Here, reducing() gets the salary increment of each employee and returns the sum.

reducing() is most useful when used in a multi-level reduction, downstream of groupingBy() or partitioningBy(). To perform a simple reduction on a stream, use reduce() instead.

For example, let’s see how we can use reducing() with groupingBy():

@Test
public void whenStreamGroupingAndReducing_thenGetMap() {
    Comparator<Employee> byNameLength = Comparator.comparing(Employee::getName);
    
    Map<Character, Optional<Employee>> longestNameByAlphabet = empList.stream().collect(
      Collectors.groupingBy(e -> new Character(e.getName().charAt(0)),
        Collectors.reducing(BinaryOperator.maxBy(byNameLength))));

    assertEquals(longestNameByAlphabet.get('B').get().getName(), "Bill Gates");
    assertEquals(longestNameByAlphabet.get('J').get().getName(), "Jeff Bezos");
    assertEquals(longestNameByAlphabet.get('M').get().getName(), "Mark Zuckerberg");
}

Here, we group the employees based on the initial character of their first name.
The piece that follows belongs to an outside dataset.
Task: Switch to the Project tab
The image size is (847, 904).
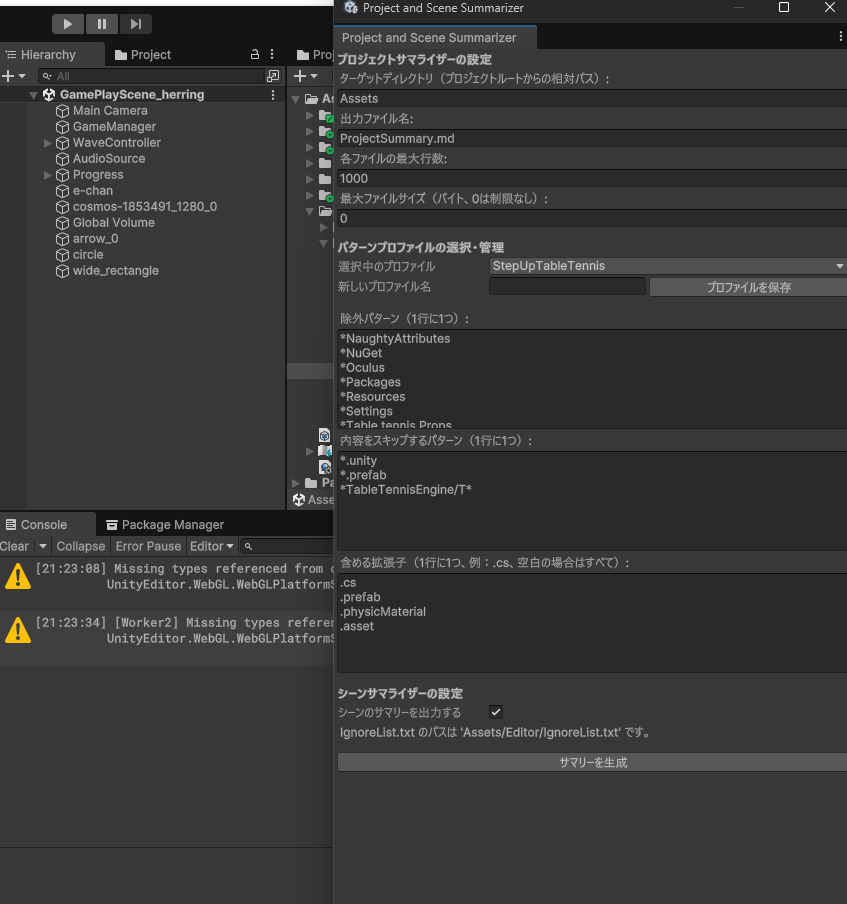Action: (152, 54)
Within each group, we find the employee with the longest name.

Parallel Streams

Using the support for parallel streams, we can perform stream operations in parallel without having to write any boilerplate code; we just have to designate the stream as parallel:

@Test
public void whenParallelStream_thenPerformOperationsInParallel() {
    Employee[] arrayOfEmps = {
      new Employee(1, "Jeff Bezos", 100000.0), 
      new Employee(2, "Bill Gates", 200000.0), 
      new Employee(3, "Mark Zuckerberg", 300000.0)
    };

    List<Employee> empList = Arrays.asList(arrayOfEmps);
    
    empList.stream().parallel().forEach(e -> e.salaryIncrement(10.0));
    
    assertThat(empList, contains(
      hasProperty("salary", equalTo(110000.0)),
      hasProperty("salary", equalTo(220000.0)),
      hasProperty("salary", equalTo(330000.0))
    ));
}

Here salaryIncrement() would get executed in parallel on multiple elements of the stream, by simply adding the parallel() syntax.
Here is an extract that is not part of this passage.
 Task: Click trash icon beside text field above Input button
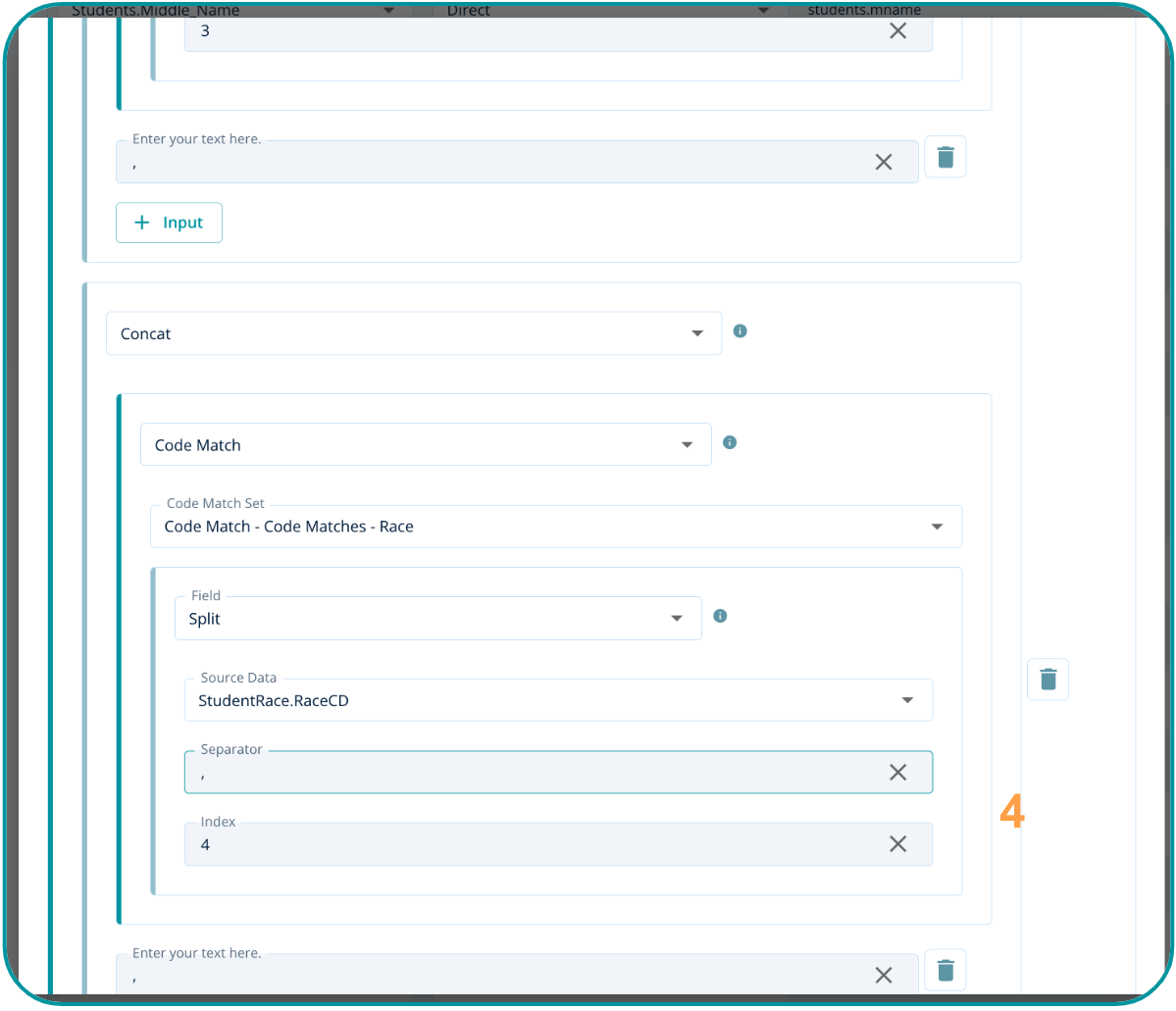pos(946,157)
This functionality can, of course, be tuned and configured further, if you need more control over the performance characteristics of the operation.

As is the case when writing multi-threaded code. We need to be aware of a few things while using parallel streams:

We need to ensure that the code is thread-safe. Take special care if the operations performed in parallel modify shared data.
We should not use parallel streams if the order in which operations are performed or the order returned in the output stream matters. For example operations like findFirst() may generate different results in the case of parallel streams.
Also, we should ensure that it’s worth making the code execute in parallel. Understanding the performance characteristics of the operation in particular, but also of the system as a whole – is naturally very important here.